Another potential physiologic mediator of the effect of restraint and disordered eating on bone health is Peptide YY (PYY) which has been shown to be elevated in anorexia nervosa, and inversely correlated with BMD [36
]. Although this relationship may be due to the inverse relationship between PYY and BMI, the role that PYY plays in the impact of restraint and eating pathology on BMD warrants further exploration.
Since our sample consisted entirely of treatment-seeking, overweight youth, it is possible that cognitive eating restraint was somewhat less pathological among this sample. Since restraint may actually be beneficial to individuals attempting to lose weight, concern with weight may be a more salient stressor than restraint to our studied group, thereby accounting for the positive association with cortisol. Bolstering this possibility are data suggesting that dietary restraint is common among overweight individuals [6
]. The finding that shape concern, but not cognitive restraint, was a significant contributor to the model predicting lumbar spine BMD further suggests that among severely overweight adolescents, dissatisfaction with shape and importance of shape in self-evaluation, may be a more relevant stressor than cognitive dietary restraint.
Exclusive of eating patterns, data regarding the relationship between overweight status and bone health are conflicting. De Schepper et al. found that overweight status during adolescence had no negative effect on BMD [37
], while other studies have found that overweight children present with increased total body BMC [38
], and BMD [39
] compared to non-overweight peers. By contrast, other data suggest that overweight is associated with lower BMD Z-scores among children ages 5–19y who have experienced at least two fractures of the forearm [40
]. Our data indicating that psychological distress from disordered-eating patterns may influence bone density in overweight adolescents, independent of body weight, may help explain these contradictory findings.

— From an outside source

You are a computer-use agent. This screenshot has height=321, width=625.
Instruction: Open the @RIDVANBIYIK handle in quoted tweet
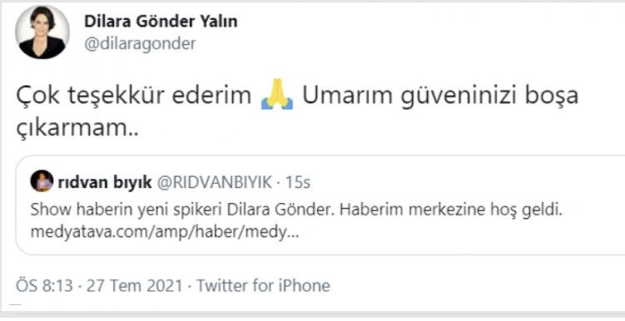point(215,182)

Strengths of this study include the use of both interview and questionnaire methods to assess eating-disordered psychopathology and the measurement of BMD by DXA, considered to be an excellent measure of BMD. Moreover, the studied sample was relatively large, racially diverse and included both males and females. A study limitation includes the usage of a questionnaire-measure of depressive symptoms as opposed to a diagnostic interview. Our findings are also limited in that they may only be generalizable to samples of weight-loss treatment-seeking overweight adolescents. Another limitation is that a number of models were tested (in order to avoid issues of multicollinearity), which increases the likelihood of Type 1 error. However, analyses were planned a priori and were similar to findings from previous data. Finally, a notable limitation is the cross-sectional nature of our study. Future longitudinal studies investigating the effects of eating pathology on bone health and markers of bone turnover are required.
In conclusion, our findings corroborate previous studies demonstrating that disordered-eating attitudes may be closely linked with an increase in endogenous cortisol production and a decrease in BMD. Our data suggest that underlying psychological distress, rather than merely dietary restraint, may be the primary contributor to these associations. However, the exact mechanism by which this distress may predispose individuals to decreased BMD remains unclear.
Adolescence is a crucial time during which to study bone health; the literature has shown that 90% of adult bone mass is acquired before the age of 20 [14
]. Furthermore, disordered-eating attitudes and restraint have been shown to emerge primarily during adolescence [15
]. Thus the relationship between eating pathology and bone health in adolescent samples seems to warrant extensive investigation.
Further study is required to determine the most relevant aspects of disordered-eating for bone health in adolescents, and whether such constructs are prospectively predictive of the physical outcome of overweight youth.